Since I can’t use the String functions in Java,
I can’t find any function can deal with String codepoints in Kotlin common.
Any suggestion?
AFAIK there is currently no library that does that. There is an open issue for this here but it’s currently not added to the std-lib since it would drastically increase the size of the library on JS.
Some other relevant issues are:
- https://youtrack.jetbrains.com/issue/KT-23251 Extend Unicode support in Kotlin common
- https://youtrack.jetbrains.com/issue/KT-24908 CodePoint inline class
- https://youtrack.jetbrains.com/issue/KT-30509 String codepoint iteration convenience
-
https://youtrack.jetbrains.com/issue/KT-40289 Make
codePointAt
andCharacter.getType
available for Native - https://youtrack.jetbrains.com/issue/KT-38643 KMP Swift: Expose String.unicodeScalars
Those are the once I know of, might have missed a few.

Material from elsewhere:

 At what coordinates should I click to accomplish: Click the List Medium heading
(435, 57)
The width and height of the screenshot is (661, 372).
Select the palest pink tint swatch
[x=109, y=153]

Right now the best approach is to write your own small wrapper library that calls into platform specific implementations of unicode. On the JVM side you can just use the java api and I’m sure there are libraries out there for JS and/or native (using C)
As @Wasabi375 mentioned, there is no standard library for it. I implemented it myself for the JVM, native and JS in my project. You’re welcome to use that code.
The entry points are defined here: array/charsets.kt at master · lokedhs/array · GitHub
You can find the implementations in the respective modules.
Any updates on related features?
for who may want a code point to String feature, here is my snippet
fun codePointToString(codePoint: Int): String {
if (codePoint < 0xD800 || (codePoint > 0xDFFF && codePoint < 0x10000)) {
return codePoint.toChar().toString()
}
val codePoint = codePoint - 0x010000
val chars = CharArray(2)
chars[0] = (((0b1111_1111_1100_0000_0000 and codePoint) shr 10) + 0xD800).toChar()
chars[1] = ((0b0000_0000_0011_1111_1111 and codePoint) + 0xDC00).toChar()
return chars.concatToString()
}